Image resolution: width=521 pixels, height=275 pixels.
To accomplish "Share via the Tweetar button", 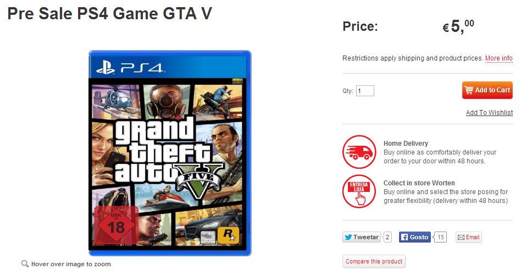I will [361, 237].
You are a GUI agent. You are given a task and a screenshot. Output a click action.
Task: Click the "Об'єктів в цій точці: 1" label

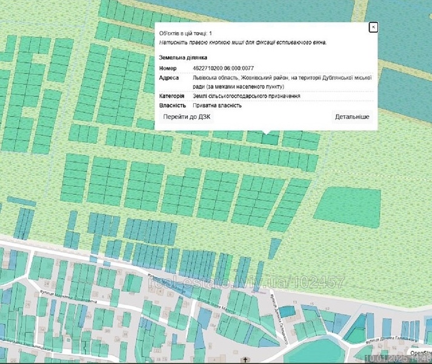tap(185, 33)
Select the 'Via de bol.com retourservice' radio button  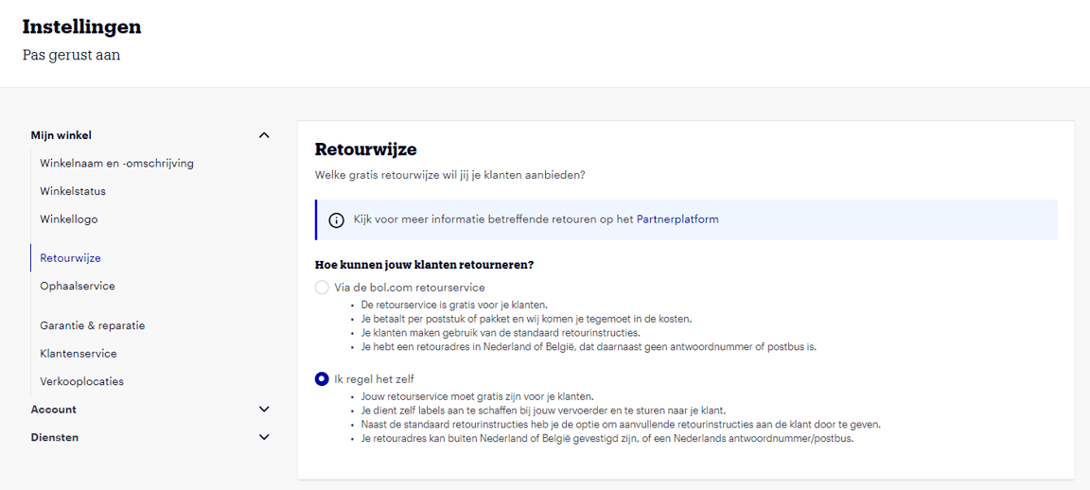coord(322,287)
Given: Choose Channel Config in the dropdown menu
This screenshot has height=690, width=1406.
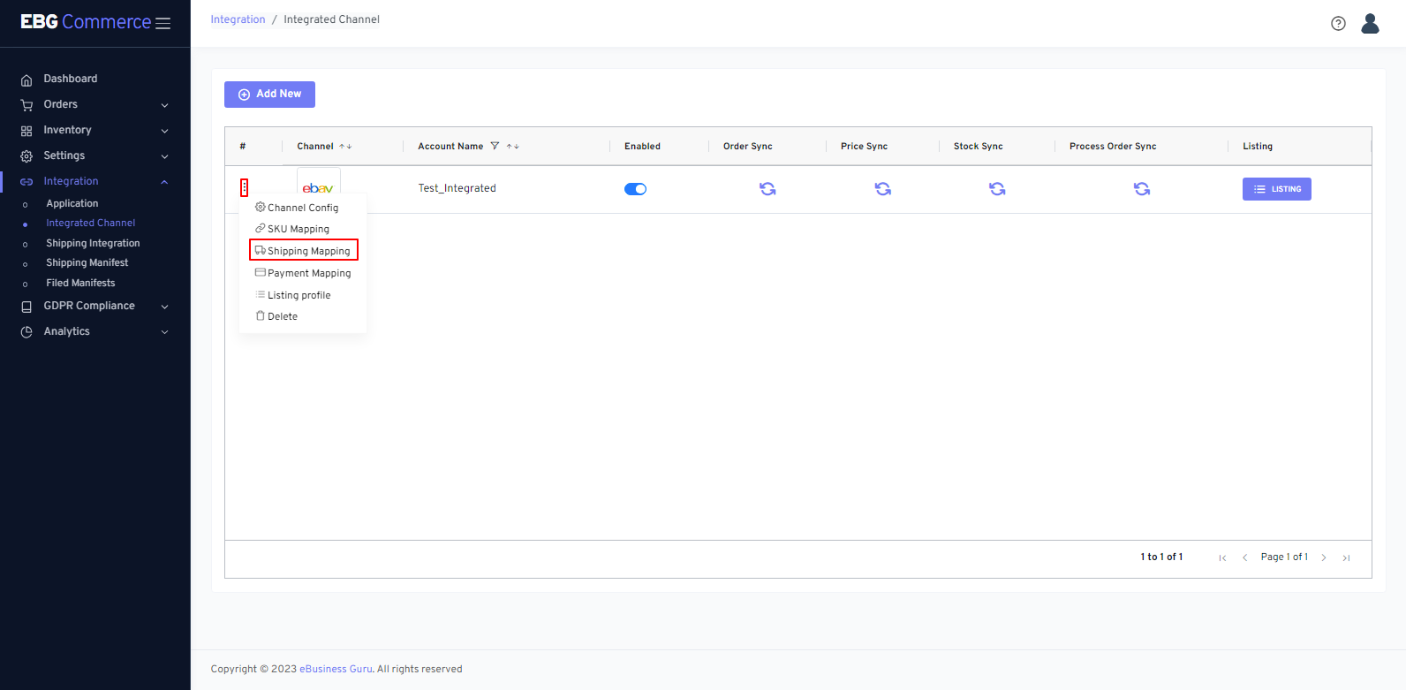Looking at the screenshot, I should click(x=302, y=208).
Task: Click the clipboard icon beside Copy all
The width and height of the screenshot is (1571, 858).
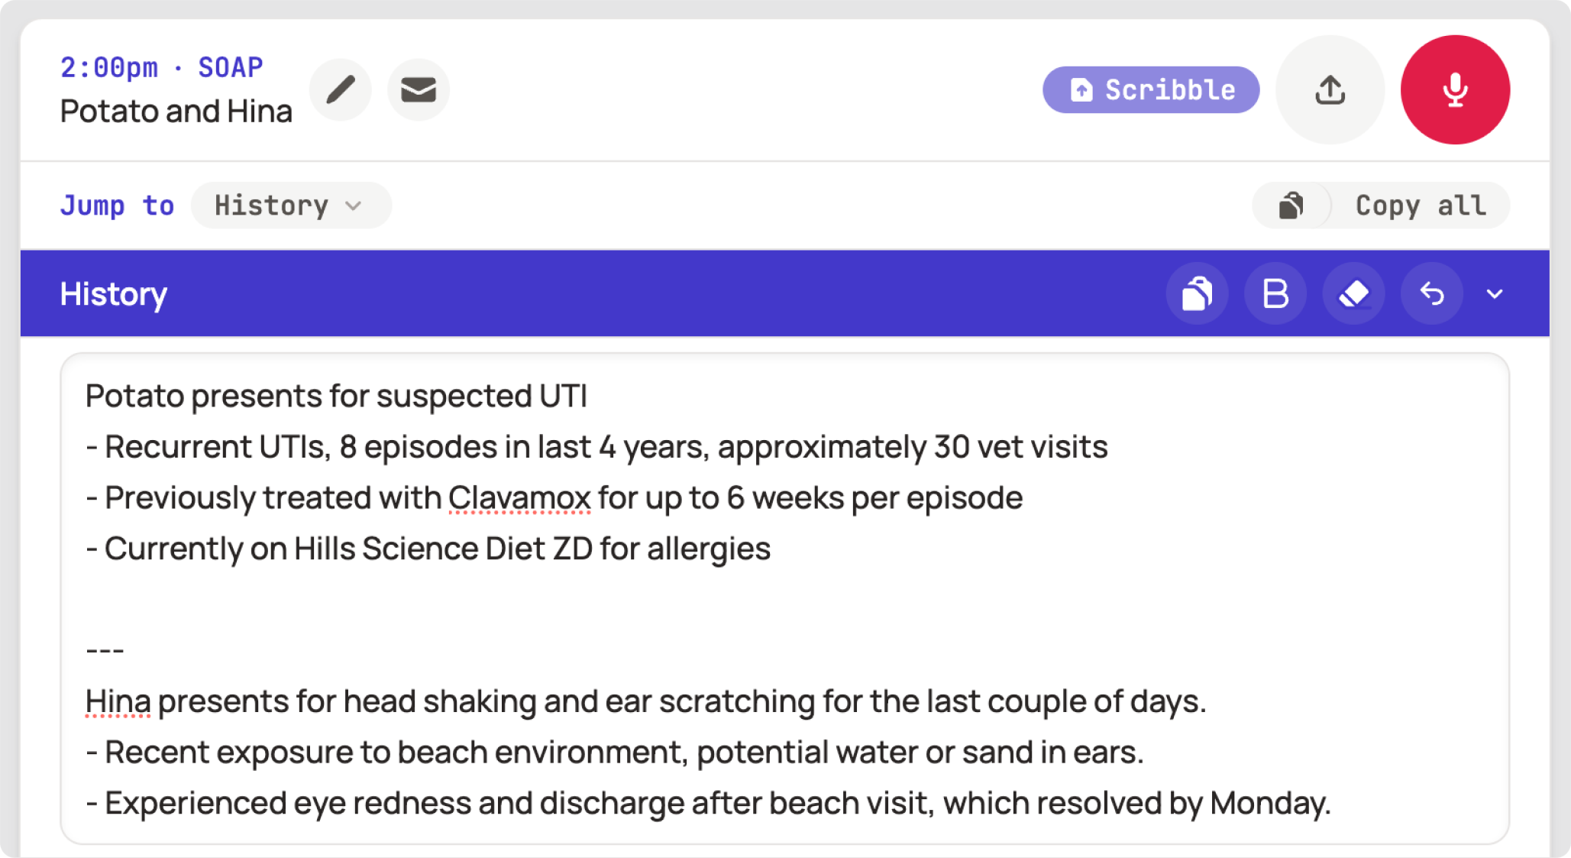Action: click(1292, 205)
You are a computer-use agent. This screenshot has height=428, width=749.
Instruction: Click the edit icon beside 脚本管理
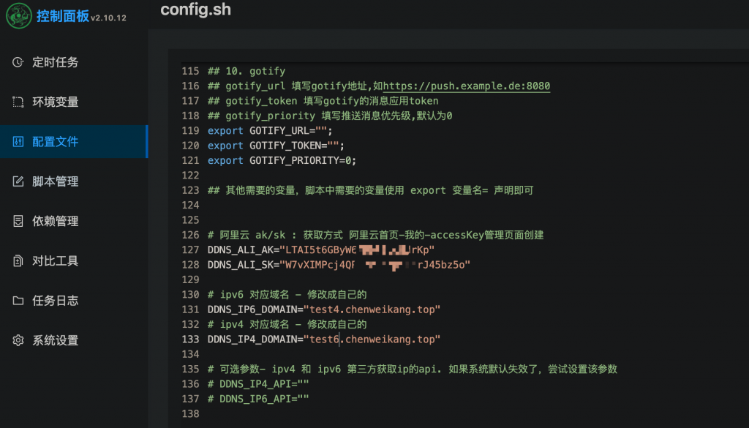click(18, 181)
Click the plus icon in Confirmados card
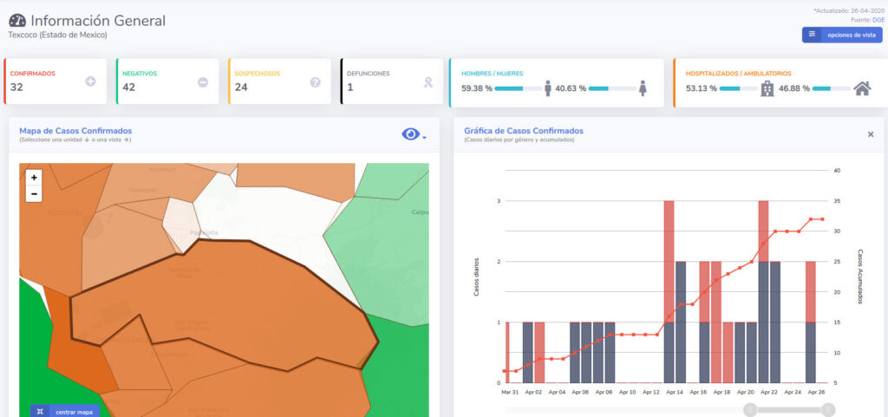This screenshot has height=417, width=888. pyautogui.click(x=91, y=82)
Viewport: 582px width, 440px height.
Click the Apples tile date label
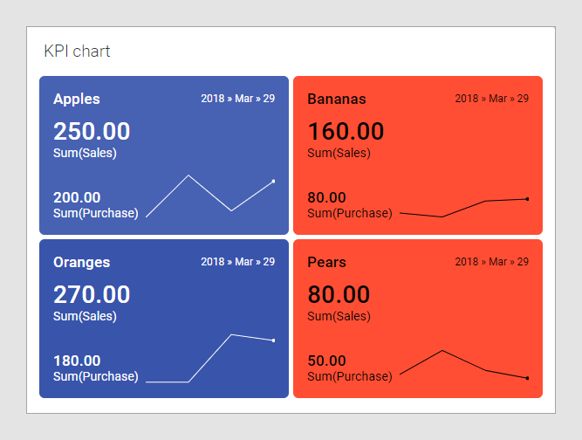tap(237, 99)
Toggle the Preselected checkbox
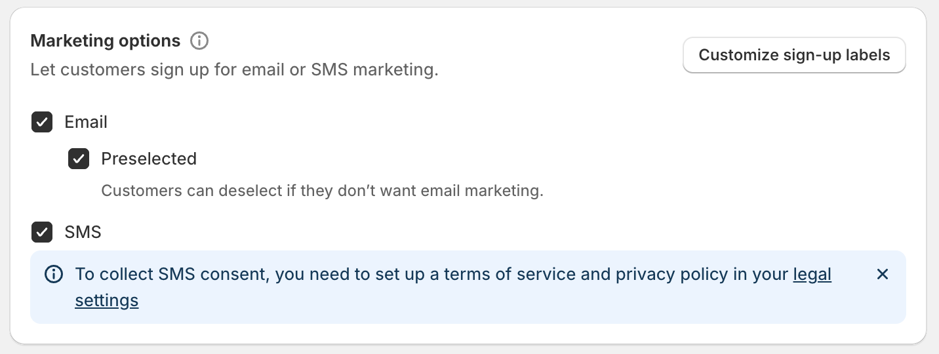Viewport: 939px width, 354px height. tap(79, 159)
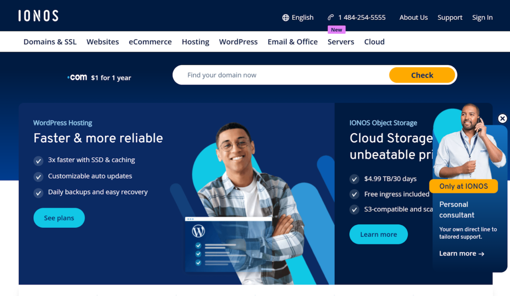Open the English language selector

[x=302, y=17]
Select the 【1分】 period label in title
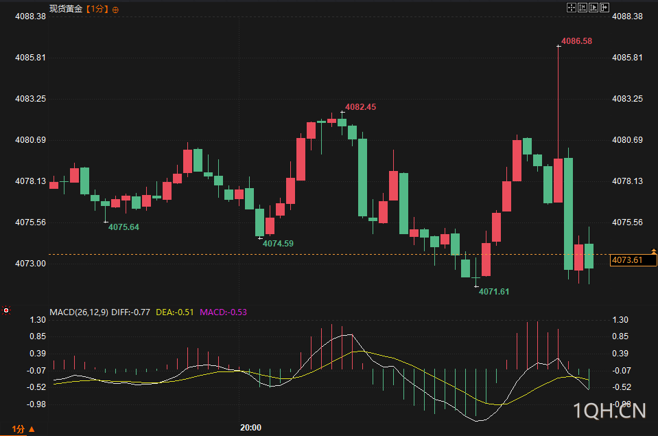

━━━━━━━━━━━━━━━━━━━━━━━━━━━━━━

What is expected: Every line from the one with "Toggle the Preselected checkbox" through the last line of the listing above must be written out exactly, and no picture may appear.

Expected answer:
Toggle the Preselected checkbox
Viewport: 939px width, 354px height. tap(79, 159)
Open the English language selector

[x=302, y=17]
Select the 【1分】 period label in title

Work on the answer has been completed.